By John Marmarou, DPT, MSCS – Executive Director, Total Rehab & Fitness
For the last 15 years, all of my professional work and efforts have been devoted to keeping those with multiple sclerosis (MS) in their communities and out of the hospital. I am a doctor of physical therapy, MS specialist and an executive director. I oversee two very effective programs that specialize in the treatment for those with MS. Early in the development of these programs, I made the difficult decision to stop discharging patients prematurely due to insurance restrictions. This was a very promising decision, as our patients would usually decline after discharge. Taking this new approach, our patients were getting better or not regressing at such a rapid pace. This new way of practicing was difficult at times. Often, we were not being reimbursed for the vital services that we were providing.
After the Jimmo ruling in 2013, we would now be reimbursed for the pro-bono work we had been performing. But in 2016, Medicare auditors began aggressively targeting our practices. These auditors claimed that our patients, with progressive MS, did not need skilled services to prevent further decline or to make gains. In one instance, an auditor who was a physician, suggested that our patients could simply go to a fitness center. Reasoning behind this aggressive campaign seemed removed from reality at times. We felt like Cinderella, in the sense that we were working very hard to keep Medicare beneficiaries out of the hospital. We were saving Medicare money and resources. Yet we were being viewed as bad actors doing something wrong just because we were following Jimmo, which is the law of the land. These aggressive efforts went on until recently. Two major audits, one that went all the way to an Administrative Law Judge (ALJ) and the other that went to a Qualified Independent Contractor (QIC), were both overturned. Almost 100% of the findings were in our favor. Jimmo was finally recognized, after 5 years of fighting audits that had unreasonable and preposterous justification.
The findings of the ALJ and QIC are bigger than our practices and patients alone. It sets precedent and establishes a path for more therapists to use Jimmo in the way that it was intended. Rehospitalization for those with chronic illness is very costly for Medicare. Now there is an opportunity for therapists to develop new models of care that take the burden away from the acute-healthcare-system, potentially breaking the cycle of rehospitalizations for these vulnerable populations. Since these rulings have come back in our favor, myself and my staff can focus on keeping our patients safely in their homes and communities. The Jimmo ruling is profound for many reasons. One, is that it gives therapists the necessary time to stabilize very sick patients. Another reason, is that it allows those treating therapists to continue with their care in an effort to prevent further decline. These patients are very vulnerable and many are not able to maintain gains achieved without their therapy teams.

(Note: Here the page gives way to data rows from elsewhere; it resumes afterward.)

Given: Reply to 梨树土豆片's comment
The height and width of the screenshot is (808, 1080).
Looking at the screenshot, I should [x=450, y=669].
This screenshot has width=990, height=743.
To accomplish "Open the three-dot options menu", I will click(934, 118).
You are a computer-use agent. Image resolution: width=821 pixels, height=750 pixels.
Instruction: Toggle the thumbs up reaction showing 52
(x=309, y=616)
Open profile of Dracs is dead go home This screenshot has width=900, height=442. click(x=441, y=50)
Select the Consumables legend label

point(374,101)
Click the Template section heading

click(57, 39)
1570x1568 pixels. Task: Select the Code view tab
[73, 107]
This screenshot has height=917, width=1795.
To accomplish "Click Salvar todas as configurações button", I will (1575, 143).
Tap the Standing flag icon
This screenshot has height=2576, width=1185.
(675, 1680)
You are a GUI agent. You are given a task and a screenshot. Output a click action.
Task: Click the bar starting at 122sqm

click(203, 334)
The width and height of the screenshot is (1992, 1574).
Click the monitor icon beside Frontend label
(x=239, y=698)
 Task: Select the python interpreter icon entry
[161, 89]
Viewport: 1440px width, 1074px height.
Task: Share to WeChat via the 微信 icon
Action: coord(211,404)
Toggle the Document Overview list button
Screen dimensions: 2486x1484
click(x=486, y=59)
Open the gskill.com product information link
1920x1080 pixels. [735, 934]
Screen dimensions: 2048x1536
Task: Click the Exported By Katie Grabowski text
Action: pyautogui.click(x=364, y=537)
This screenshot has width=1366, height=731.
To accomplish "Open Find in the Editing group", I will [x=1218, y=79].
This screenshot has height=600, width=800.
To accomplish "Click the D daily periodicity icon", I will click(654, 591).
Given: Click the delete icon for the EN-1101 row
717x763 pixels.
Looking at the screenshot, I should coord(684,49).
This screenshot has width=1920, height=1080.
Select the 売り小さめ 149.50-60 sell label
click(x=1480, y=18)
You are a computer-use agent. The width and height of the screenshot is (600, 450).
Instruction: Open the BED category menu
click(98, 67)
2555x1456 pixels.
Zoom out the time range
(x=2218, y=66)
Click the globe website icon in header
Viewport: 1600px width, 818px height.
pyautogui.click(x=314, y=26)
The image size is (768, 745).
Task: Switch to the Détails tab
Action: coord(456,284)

Now that we have established the medical necessity of the care we provide, we can start to imagine the possibilities the Jimmo ruling may allow. Can Jimmo set a path for physical therapists or other therapy disciplines to act as primary caregiver for patients with chronic illness? Does the Jimmo ruling allow therapists to, over time, develop a new healthcare setting with a primary focus of keeping patients out of the hospital and in turn significantly decreasing hospital readmissions? Could the Jimmo ruling be part of the solution to help CMS address the insolvency it faces? These are all questions myself and my team can begin to think about and potentially answer. Only time will tell, but after 5 years of battling with the nonsensical nature of these auditors, the future is bright and exciting for my team but more importantly, for our patients. My hope is that other caregivers in our position will utilize Jimmo in the way it was intended.